On the first day of parliamentary hearings on Bill 51, the FTQ-Construction organized a protest demonstration in front of the National Assembly. Carl Dufour, president of the CSD-Construction, promised “a solid rendez-vous in 2025 for the renewal of collective agreements.”

These are empty words. In Quebec, as elsewhere in Canada and internationally, unions today act as a veritable police force for the employers, nipping in the bud worker resistance movements and, when that proves impossible, rapidly isolating any struggle that erupts against employer and government attacks.

This is clearly evident from the experience of Quebec construction workers over the past decade.

During negotiations in 2013 and again in 2017, the province’s construction unions imposed concessions, in addition to bowing to the Liberal government’s 2017 draconian anti-strike legislation.

In 2018, they sabotaged the struggle of 2,000 crane operators, who paralyzed major construction sites for 8 days, bravely defying a back-to-work injunction.
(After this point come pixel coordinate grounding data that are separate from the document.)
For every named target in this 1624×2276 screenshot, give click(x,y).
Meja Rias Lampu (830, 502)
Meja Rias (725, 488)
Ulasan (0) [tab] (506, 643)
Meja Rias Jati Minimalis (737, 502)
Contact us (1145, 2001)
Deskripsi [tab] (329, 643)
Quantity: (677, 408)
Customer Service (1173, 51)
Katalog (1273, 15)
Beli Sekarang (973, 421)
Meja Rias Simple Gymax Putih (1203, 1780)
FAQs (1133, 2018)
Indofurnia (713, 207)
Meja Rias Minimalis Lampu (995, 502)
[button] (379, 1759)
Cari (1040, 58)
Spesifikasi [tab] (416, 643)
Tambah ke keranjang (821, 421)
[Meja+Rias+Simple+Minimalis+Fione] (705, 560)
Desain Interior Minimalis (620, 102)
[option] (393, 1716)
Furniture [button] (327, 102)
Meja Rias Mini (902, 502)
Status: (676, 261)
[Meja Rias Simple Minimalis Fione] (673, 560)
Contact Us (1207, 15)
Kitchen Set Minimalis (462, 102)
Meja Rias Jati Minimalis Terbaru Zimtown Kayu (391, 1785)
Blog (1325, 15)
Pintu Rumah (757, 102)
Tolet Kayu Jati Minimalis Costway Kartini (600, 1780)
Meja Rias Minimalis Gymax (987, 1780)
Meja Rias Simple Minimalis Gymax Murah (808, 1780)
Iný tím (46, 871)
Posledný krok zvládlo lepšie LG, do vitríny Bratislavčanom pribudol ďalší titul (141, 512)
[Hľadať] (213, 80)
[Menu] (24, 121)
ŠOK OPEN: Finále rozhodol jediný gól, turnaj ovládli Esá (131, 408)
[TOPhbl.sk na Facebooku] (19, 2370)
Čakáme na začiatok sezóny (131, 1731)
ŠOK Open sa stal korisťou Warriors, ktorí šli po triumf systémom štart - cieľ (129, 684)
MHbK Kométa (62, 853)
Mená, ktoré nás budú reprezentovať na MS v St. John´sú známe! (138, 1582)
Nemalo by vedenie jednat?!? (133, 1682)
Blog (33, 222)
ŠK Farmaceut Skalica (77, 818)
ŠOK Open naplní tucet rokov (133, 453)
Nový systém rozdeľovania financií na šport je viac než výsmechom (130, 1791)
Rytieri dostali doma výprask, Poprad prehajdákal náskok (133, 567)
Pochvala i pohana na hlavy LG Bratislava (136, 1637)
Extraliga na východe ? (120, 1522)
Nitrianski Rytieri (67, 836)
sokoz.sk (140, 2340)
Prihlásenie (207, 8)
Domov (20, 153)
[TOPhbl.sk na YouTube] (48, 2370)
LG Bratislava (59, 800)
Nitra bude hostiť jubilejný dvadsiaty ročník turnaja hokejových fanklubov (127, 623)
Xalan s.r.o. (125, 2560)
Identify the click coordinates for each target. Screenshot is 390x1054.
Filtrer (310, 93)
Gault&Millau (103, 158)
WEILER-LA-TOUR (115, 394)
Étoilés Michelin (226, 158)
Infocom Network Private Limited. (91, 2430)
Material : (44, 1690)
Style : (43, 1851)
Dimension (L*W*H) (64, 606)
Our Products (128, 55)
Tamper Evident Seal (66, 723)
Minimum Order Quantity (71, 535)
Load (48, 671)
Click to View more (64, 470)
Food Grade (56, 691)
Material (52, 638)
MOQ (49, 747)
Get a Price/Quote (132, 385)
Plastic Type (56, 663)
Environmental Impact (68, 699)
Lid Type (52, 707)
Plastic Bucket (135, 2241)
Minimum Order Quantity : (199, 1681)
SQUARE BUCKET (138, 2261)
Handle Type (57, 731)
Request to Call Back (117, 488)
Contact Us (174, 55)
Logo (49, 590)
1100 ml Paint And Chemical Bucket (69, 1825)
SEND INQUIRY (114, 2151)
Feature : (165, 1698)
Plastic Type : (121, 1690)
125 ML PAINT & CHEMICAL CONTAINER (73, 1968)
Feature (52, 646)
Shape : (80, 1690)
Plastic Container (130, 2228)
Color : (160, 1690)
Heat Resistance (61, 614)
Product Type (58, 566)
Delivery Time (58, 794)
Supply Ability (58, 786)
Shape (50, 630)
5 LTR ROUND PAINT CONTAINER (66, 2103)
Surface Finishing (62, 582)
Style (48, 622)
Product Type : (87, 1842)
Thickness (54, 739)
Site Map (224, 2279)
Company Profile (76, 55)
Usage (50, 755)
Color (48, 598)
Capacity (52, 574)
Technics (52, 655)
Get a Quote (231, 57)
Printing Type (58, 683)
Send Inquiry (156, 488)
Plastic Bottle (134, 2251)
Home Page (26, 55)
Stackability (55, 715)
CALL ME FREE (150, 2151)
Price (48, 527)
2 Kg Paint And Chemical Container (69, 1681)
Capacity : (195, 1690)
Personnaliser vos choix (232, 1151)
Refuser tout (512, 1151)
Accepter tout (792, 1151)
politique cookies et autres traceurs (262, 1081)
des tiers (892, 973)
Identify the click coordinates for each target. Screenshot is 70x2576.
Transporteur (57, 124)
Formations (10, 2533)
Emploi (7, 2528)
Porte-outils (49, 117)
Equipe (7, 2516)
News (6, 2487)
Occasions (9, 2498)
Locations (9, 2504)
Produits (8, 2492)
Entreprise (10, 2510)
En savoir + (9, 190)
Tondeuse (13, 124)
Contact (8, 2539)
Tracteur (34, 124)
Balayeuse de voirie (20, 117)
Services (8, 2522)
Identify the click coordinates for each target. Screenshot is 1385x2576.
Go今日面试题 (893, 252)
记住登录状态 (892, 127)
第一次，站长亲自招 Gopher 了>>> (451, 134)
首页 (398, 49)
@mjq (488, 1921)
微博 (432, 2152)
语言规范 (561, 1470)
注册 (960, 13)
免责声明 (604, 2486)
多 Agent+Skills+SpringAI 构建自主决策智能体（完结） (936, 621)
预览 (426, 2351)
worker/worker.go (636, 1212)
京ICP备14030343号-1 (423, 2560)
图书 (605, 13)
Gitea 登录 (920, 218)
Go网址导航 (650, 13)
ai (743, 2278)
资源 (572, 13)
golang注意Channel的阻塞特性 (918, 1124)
The Fédération des travailleurs du Québec (FTQ) and FTQ-Construction, working in close concert with the then Liberal government of Philippe Couillard, responded by threatening to put Local 791g under trusteeship if it did not immediately end the walkout.

In 2021, during the last collective bargaining round, the construction unions once again waged a demobilization campaign and used government threats that any strike would be met with a back-to-work law to push through sellout agreements.

To defend their rights and their living and working conditions, construction workers must break with the bureaucratic, pro-capitalist union apparatuses and turn to their working-class brothers and sisters who are facing the same attacks.

As a first step in this direction, new organs of struggle, rank-and-file committees completely independent of the unions, are needed to organize the struggle in Quebec’s construction sector, linking it with other workers’ struggles across North America.